- **Problem description**: The response is to be the full listing, set down exactly.

* * * * * * * * *

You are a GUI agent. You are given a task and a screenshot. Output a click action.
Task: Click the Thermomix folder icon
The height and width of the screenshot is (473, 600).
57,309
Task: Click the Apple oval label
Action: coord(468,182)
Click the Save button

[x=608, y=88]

* * * * * * * * *

- **Exercise solution**:
You are a GUI agent. You are given a task and a screenshot. Output a click action.
Task: Click the Thermomix folder icon
The height and width of the screenshot is (473, 600).
57,309
Task: Click the Apple oval label
Action: coord(468,182)
Click the Save button

[x=608, y=88]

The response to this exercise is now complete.